Fig. 10 is a listing of 8-way interleaved allocation of a plurality of memory banks to a plurality of slots; Fig. 11 is a listing of 8-way interleaved allocation, at reduction factor four, of a plurality of memory banks to a plurality of slots;

Fig. 12 is a block diagram of an embodiment of a software-selectable memory interleave apparatus of a memory board of the invention; and

Fig. 13 is a block diagram of an embodiment of a software-selectable memory interleave apparatus of a processor board of the invention.

DETAILED DESCRIPTION OF THE INVENTION A glossary of selected terms is set forth at the end of the detailed description.

With reference to Fig. IA, a representative computer system 8 including the bus of the present invention is shown.

The computer system 8 comprises a combination of input/output (I/O) boards 18 and 22, global memory boards 26 and 27, processor boards 30 and 31, and a combination I/O and global bus allocation (BOSS) board 12, each attached to a high-speed global bus 24. The bus allocation portion of the BOSS board 12 and the high-speed global bus 24 taken together are referred to as the bus of the invention. The system 8 also typically includes a work station 10, a host computer 16, and a high resolution graphics display 20. Additional memory, I/O and processor boards may be included in a particular system, and more than one host computer and more than one graphics display may be connected to the system. In a preferred embodiment, there are a maximum of forty slots on a global bus 24, each slot being capable of accepting one board. For identification purposes, each board has an ID PROM which is readable by the BOSS board 12 using separate backplane wires. Each global memory board, or other board that looks like memory to the bus (such as an I/O board) , is addressed according to the slot it is plugged into. Alternatively, the address may be changed at run-time as needed. Ideally, slot space is allocated to each board in a NuBus-like manner, (i.e., backplane wiring encodes the physical slot number so that when a board is plugged in, the board's location is known to the backplane and to the other boards) leaving the bulk of the address space open for re¬ assignment. The computer system 8 includes a number of independent user processors located on processor boards 30 and 31. Each board 30 and 31 may contain several processors, and are preferably based on standard microprocessor chips such as the Motorola 68030 or the Motorola 88000. Each processor preferably has 4 megabytes of local memory. The illustrated system 8 can have up to 128 processors, mounted four to a processor board, although it is not limited to this number.

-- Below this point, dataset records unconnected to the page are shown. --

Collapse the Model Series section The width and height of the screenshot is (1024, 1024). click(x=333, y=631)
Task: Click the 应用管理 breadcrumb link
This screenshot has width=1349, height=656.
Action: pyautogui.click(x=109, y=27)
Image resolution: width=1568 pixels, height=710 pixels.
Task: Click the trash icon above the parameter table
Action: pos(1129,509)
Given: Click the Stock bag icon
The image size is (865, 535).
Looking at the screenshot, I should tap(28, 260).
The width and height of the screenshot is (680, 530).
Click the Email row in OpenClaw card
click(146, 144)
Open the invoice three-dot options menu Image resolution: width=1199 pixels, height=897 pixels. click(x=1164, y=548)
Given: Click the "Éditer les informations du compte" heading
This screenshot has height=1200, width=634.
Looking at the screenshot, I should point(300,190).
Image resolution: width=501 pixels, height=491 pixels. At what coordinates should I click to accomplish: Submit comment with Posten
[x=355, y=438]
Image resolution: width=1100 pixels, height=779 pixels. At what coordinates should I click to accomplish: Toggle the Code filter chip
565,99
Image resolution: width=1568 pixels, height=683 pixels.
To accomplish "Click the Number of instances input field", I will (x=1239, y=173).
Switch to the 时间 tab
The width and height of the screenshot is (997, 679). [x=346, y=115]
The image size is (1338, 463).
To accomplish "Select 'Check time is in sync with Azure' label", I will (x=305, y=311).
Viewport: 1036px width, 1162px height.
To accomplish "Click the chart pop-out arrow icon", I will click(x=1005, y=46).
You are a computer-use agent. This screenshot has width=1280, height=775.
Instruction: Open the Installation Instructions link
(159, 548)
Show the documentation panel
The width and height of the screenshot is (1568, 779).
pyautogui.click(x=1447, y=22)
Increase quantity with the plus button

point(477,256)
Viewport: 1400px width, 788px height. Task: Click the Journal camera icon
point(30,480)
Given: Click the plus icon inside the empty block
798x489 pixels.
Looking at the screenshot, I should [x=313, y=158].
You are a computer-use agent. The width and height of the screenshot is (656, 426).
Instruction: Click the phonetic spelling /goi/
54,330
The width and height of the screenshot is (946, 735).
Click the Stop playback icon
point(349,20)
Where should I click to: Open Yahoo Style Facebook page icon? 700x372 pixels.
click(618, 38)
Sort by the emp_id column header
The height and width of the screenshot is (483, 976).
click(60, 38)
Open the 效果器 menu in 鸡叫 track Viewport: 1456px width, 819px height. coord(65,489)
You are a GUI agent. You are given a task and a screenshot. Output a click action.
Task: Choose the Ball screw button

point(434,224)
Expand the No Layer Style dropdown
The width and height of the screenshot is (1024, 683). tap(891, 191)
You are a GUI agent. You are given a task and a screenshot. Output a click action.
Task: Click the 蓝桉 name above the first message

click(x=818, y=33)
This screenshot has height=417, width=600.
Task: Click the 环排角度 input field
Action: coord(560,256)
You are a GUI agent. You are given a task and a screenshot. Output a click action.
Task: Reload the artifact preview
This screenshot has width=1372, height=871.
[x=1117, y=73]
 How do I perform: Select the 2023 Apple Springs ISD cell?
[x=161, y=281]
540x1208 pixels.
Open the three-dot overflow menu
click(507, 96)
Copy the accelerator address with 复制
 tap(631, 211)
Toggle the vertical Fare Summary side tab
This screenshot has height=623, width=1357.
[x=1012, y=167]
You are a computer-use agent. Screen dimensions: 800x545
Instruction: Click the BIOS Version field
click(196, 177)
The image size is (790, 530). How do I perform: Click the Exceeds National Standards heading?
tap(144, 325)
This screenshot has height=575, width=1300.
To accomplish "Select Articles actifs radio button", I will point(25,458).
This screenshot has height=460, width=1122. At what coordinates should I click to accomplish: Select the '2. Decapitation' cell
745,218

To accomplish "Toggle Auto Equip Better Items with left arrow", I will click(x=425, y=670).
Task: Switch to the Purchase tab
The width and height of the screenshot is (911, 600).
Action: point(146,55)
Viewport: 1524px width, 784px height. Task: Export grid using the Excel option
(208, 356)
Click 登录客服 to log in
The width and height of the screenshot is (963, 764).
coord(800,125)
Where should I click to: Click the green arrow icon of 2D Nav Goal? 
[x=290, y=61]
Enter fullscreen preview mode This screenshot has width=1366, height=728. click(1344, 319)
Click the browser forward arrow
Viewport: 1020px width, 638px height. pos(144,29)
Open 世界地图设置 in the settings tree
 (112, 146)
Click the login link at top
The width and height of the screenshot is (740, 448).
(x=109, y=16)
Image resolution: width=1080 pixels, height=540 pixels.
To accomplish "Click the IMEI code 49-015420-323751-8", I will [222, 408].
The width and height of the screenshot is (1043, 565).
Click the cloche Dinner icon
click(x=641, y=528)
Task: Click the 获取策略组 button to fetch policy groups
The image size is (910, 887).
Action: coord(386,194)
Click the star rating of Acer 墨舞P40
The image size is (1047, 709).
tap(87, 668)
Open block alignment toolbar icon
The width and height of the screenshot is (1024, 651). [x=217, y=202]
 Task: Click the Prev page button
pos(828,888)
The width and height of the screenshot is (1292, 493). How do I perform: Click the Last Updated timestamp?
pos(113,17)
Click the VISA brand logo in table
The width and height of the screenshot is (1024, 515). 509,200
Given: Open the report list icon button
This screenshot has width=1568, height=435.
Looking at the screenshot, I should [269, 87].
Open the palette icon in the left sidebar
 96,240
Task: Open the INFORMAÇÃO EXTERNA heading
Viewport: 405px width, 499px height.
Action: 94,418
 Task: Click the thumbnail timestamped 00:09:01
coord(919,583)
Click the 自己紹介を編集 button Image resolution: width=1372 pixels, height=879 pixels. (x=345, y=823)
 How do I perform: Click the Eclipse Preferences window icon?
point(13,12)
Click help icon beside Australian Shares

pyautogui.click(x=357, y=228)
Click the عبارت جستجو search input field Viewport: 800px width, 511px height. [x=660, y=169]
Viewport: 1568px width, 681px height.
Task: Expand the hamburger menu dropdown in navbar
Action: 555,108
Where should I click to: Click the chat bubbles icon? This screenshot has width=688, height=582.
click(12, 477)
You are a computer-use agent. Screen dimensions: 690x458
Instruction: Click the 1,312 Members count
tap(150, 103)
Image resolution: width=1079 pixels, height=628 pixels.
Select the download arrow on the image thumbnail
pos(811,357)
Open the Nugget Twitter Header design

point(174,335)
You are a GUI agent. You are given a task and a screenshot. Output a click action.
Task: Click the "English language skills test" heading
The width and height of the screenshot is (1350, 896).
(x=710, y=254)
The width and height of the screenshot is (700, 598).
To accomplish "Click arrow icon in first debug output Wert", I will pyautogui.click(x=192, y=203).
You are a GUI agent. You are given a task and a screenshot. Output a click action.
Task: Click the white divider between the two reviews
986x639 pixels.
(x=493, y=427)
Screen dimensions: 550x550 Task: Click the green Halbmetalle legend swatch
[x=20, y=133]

The bus 24 is made available to each of the multiprocessor boards 30, 31 in the system by using a rotating grant scheme. According to the invention, there are no bus requests, only bus grants. A bus grant is allocated to each slot in turn on each clock cycle, regardless of the number of boards actually connected to the global bus 24. Thus, a high-speed, rotating bus allocation scheme is implemented that is independent of the number of data devices in communicating relationship with the backplane of the bus. Thus, in an embodiment including 128 processors, each multiprocessor board is granted a cycle every 1.28 microseconds (32 clock cycles, where each clock cycle is approximately 40 nanoseconds) . Using a fixed bus allocation scheme eliminates bus arbitration overhead, and provides predictable bus access latency and predictable throughput.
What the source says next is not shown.